Entrepreneurs in China often see localisation as their advantage, implying that foreign, especially American, companies enter the country without the necessary cultural insights. And it’s true that big tech firms like Uber and eBay have struggled to persevere against local competitors.
One of Uber’s mistakes, for example, was to launch in the country with a Google Maps integration and credit card payments, two things that don’t really work as well in China as they do in the company’s home country. Uber eventually merged with Didi.
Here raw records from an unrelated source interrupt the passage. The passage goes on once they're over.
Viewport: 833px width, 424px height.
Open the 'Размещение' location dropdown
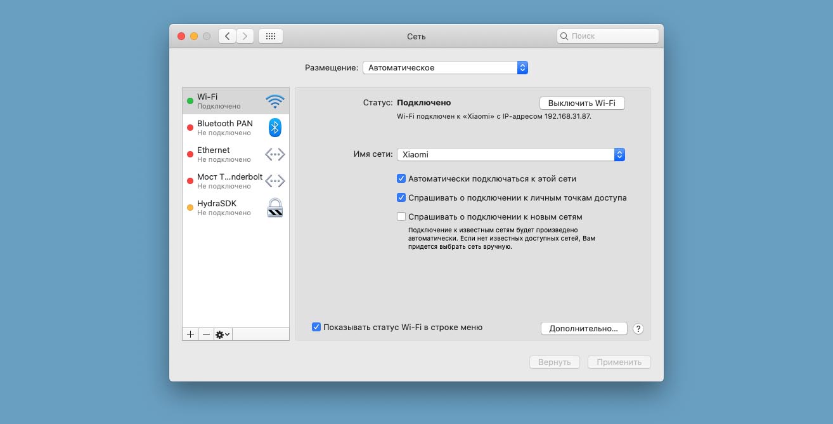point(445,67)
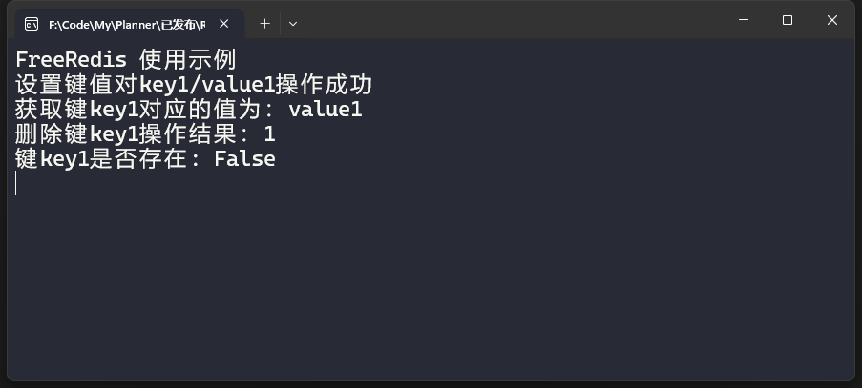Click the terminal icon in the tab
The height and width of the screenshot is (388, 862).
[x=32, y=23]
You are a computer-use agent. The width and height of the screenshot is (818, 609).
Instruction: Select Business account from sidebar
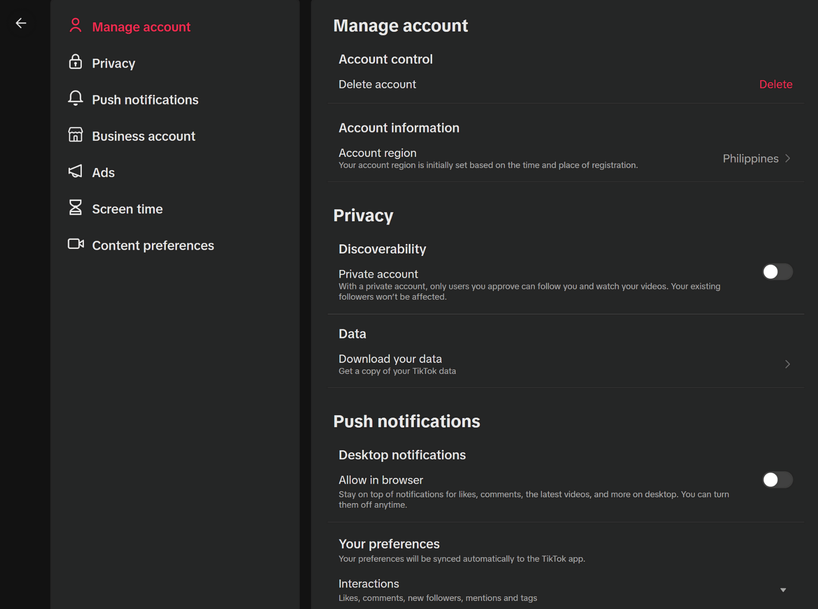coord(144,136)
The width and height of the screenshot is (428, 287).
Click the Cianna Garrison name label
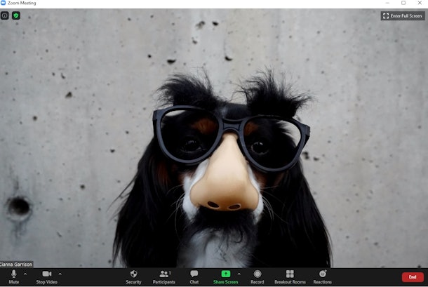16,264
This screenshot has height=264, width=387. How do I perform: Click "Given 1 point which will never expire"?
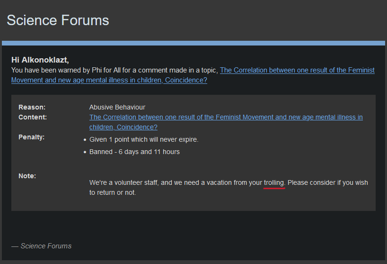point(144,140)
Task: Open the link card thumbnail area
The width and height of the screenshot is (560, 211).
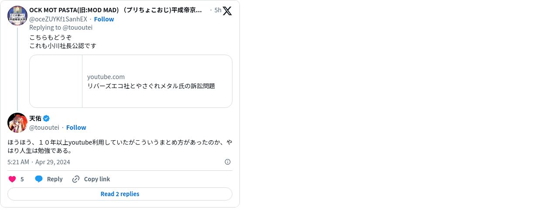Action: [x=56, y=81]
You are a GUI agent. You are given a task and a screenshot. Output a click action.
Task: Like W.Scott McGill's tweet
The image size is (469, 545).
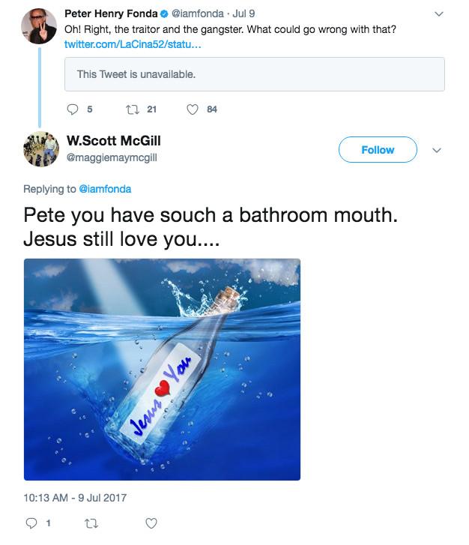point(151,523)
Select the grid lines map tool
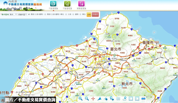Image resolution: width=178 pixels, height=103 pixels. coord(118,99)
When it comes to co-working, do local players just have a better understanding of China-specific requirements for certain firms? In an interview with Forbes, Liu Cheng Cheng, the founder of KrSpace, said that WeWork’s free beer and ping-pong tables aren’t necessarily a good match with the work culture found in Chinese firms. These tend to prioritise a work ethic referred to as 9-9-6 – literally working 9 am to 9 pm six days a week. KrSpace goes the route of focusing on free legal and financial consultations for entrepreneurs instead.
Liu doesn’t believe WeWork’s culture might change China’s famous 9-9-6 rule. “As a joint office operator, our role is, essentially, to serve companies and members, rather than trying to change their needs and habits,” he told KrASIA.
Future of co-working
While entrepreneurship is growing at an extraordinary rate in China, so are the surrounding entities that support them, from accounting software to co-working spaces.
According to a 2018 China Money Network report, Chinese co-working companies are increasingly looking at strategic expansion overseas. These physical spaces will continue to be marketed at Chinese entrepreneurs looking to take their companies to Southeast Asia.
Meanwhile, using tech, like smart sensors, to determine how busy one particular co-working location gets is another trend, explained WeWork’s managing director for Southeast Asia, Turochas Fuad in an interview.
WeWork is also diving into other verticals and industries, from grade school (WeGrow) to co-living (WeLive) to a startup accelerator (WeWork Labs) – further encroaching on territories that touch all aspects of life, beyond the professional.
Like Starbucks, WeWork might make it in China by selling aspiration on top of its co-working space fundamentals, at every corner. Ucommune essentially has a similar appeal in terms of how its spaces are designed and it has even more locations in China at the moment, but with Softbank’s backing, WeWork will be on an expansion course. The market will stay dynamic as the two leading co-working chains work out its localized offerings or a globally connected lifestyle that appeal most to entrepreneurs working in China.
WeWork declined to be interviewed for this article.